10 tips on not getting screwed by a client (from a developer) - richardsondx
https://medium.com/how-i-learned-ruby-rails/how-not-to-get-screwed-by-your-client-when-youre-contracting-21c95eef0c4a
======
new_hackers
some sour grapes here.

I realize you feel jaded, but airing your business openly does not endear you
to future clients.

Overall your tips are good.

About your estimates: ALWAYS estimate the time to deliver. As humans we tend
to underestimate because in our heads we (generally) want to please people. So
we give an underestimate, or a partial estimate.

I recommend this:

    
    
        * break the project down into logical phases
        * estimate the minimum time it would take if everything goes well
        * estimate the maximum time it would take if things go badly
        * add up the mins and the maxes
        * add a pad 
        (what if I get sick for a couple of days, 
        what if the customer isn't able to be contacted,
        etc)
    

Give the min and max estimate to the customer. They may end up going with
someone else. But you don't get stuck with an impossible task either.
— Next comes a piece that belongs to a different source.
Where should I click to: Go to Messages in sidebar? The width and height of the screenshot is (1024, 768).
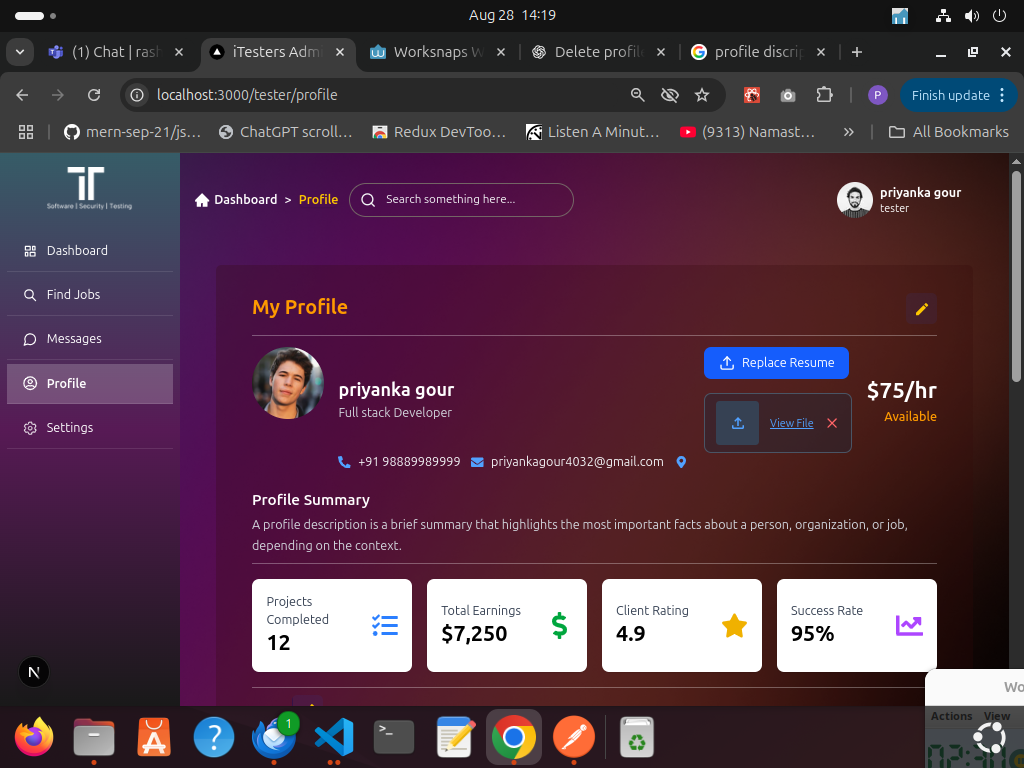click(x=74, y=339)
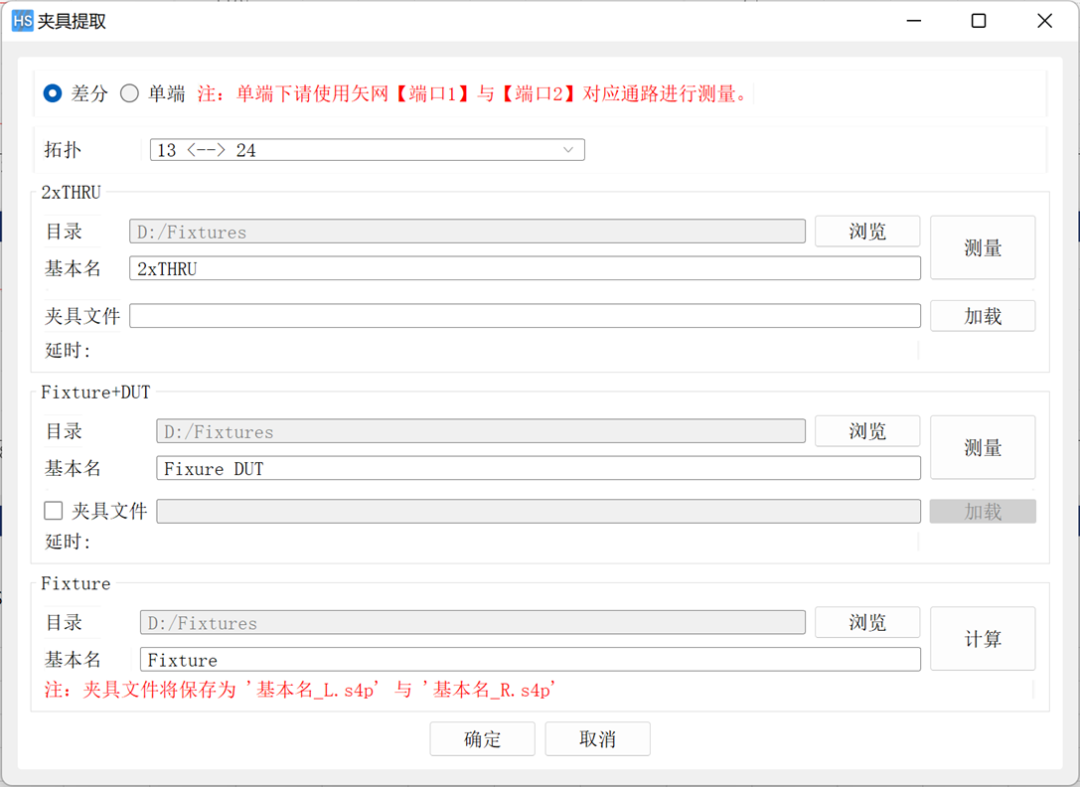
Task: Enable the 夹具文件 checkbox in Fixture+DUT
Action: 54,511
It also helps quantify the unknowns. When the customer looks at it and says
"it may take between 1 hour and 2 weeks????" That is when you state that there
are too many unknowns to give a more accurate estimate. Then guide them
towards a path of more concrete understanding and tighter estimates.

Also, deliver in and bill in phases. Let your customer know they are able to
walk away at any phase, but they will owe for each phase that will be
accomplished.

Thus, the "scoping deliverables" phase may take 1-4 hours of BILLABLE work.
But if they don't like what they see then they can walk away.